TOKYO — Japan's top government spokesman called Russia's move to fortify its military presence on disputed islands "very regrettable" on Wednesday, the latest in a series of diplomatic tit-for-tat exchanges over the western Pacific isles that both sides claim.
The comment by Japanese Chief Cabinet Secretary Yukio Edano follows an Interfax report on Tuesday citing the military General Staff as saying Russia would arm the sparsely populated islands with anti-ship missiles and attack helicopters.
"A Russian military buildup on the northern islands runs counter to our position and is very regrettable," Edano said at a regular news conference.
But Russian First Deputy Foreign Minister Andrei Denisov denied a military buildup on the disputed islands, Kyodo news agency said.

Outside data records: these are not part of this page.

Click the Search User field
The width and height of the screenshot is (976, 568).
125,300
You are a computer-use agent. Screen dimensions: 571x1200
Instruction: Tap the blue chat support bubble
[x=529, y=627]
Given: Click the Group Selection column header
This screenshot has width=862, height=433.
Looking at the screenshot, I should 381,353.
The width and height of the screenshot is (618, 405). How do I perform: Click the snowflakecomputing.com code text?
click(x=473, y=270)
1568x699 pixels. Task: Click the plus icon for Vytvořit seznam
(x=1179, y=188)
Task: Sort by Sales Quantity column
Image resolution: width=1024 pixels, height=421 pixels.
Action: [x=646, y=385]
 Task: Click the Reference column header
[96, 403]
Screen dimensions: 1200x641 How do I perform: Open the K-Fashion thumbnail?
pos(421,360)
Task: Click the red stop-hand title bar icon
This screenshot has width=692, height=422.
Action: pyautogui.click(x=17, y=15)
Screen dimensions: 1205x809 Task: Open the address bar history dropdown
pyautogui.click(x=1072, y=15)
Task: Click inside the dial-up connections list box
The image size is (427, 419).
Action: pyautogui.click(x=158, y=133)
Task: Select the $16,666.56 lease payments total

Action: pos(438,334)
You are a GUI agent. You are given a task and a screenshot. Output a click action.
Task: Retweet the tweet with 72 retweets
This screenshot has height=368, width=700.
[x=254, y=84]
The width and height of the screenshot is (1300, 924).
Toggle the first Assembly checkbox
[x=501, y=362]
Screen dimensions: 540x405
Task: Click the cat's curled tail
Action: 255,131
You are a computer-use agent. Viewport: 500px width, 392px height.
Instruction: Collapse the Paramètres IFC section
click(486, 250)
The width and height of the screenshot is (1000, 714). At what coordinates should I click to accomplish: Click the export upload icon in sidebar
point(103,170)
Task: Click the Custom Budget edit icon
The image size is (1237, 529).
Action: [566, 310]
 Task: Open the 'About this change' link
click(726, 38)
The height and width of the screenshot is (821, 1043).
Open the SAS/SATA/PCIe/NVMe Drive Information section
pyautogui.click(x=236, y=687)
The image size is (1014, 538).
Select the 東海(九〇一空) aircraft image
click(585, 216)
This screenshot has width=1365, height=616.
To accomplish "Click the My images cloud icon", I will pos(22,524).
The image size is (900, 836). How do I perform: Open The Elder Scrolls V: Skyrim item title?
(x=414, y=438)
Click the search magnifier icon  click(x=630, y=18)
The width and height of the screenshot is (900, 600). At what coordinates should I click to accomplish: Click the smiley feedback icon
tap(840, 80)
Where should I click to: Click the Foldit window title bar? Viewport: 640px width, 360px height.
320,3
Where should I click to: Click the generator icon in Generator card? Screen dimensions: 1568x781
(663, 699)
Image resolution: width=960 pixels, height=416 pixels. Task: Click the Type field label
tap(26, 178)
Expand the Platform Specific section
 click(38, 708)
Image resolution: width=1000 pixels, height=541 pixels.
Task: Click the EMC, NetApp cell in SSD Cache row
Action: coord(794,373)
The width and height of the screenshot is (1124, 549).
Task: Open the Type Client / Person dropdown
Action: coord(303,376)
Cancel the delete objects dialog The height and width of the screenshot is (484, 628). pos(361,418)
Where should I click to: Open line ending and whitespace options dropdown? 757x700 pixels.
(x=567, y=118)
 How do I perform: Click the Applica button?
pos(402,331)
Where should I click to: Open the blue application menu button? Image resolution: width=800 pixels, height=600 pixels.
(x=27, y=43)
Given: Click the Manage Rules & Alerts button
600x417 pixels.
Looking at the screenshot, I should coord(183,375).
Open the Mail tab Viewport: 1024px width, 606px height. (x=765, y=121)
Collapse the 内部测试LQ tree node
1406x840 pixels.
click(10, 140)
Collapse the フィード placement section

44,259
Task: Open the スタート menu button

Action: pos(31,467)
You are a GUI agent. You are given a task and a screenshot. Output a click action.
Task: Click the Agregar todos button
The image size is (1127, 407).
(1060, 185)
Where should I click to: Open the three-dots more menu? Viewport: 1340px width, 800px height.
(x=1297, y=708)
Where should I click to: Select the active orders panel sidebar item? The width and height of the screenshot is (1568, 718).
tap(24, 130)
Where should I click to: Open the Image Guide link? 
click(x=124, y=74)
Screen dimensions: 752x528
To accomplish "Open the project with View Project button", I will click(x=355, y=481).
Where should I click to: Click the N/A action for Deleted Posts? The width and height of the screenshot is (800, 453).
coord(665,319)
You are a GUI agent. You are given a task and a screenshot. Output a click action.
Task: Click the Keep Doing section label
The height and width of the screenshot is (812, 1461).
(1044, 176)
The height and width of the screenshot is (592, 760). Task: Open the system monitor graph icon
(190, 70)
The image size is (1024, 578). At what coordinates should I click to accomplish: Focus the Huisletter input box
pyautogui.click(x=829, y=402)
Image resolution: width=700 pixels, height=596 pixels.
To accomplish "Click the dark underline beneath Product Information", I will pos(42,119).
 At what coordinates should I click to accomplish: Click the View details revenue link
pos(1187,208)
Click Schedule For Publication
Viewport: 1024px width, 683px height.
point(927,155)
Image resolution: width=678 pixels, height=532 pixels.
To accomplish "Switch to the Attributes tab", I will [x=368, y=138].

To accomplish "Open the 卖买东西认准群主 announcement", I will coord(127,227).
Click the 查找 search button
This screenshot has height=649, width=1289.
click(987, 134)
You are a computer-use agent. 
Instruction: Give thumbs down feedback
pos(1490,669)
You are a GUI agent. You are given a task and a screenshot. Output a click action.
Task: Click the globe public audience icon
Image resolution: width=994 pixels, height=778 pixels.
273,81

Denisov told his Japanese counterpart, Kenichiro Sasae, that the planned military realignment was aimed at cutting armed personnel through modernization of equipment, Kyodo said, quoting unidentified Japanese government officials.
Sovereignty over the windswept islands, called the Northern Territories in Japan and the southern Kurils in Russia, has been a constant irritant in bilateral ties since Soviet troops took them over at the end of World War II.
Russian-Japanese relations sharply deteriorated after President Dmitry Medvedev visited one of the islands in November, the first visit by a Kremlin leader.
Ties sank further last month when Japanese Prime Minister Naoto Kan called the trip an "unforgivable outrage."
Denisov was in Tokyo to hold a strategic dialogue with Sasae, the first such talks in more than a year.
The Russian Foreign Ministry said they discussed bilateral relations, and the world situation including nuclear proliferation in the context of the Korean Peninsula.
Statements from both governments on the dialogue did not make any specific mention of the disputed islands or Russian military plans.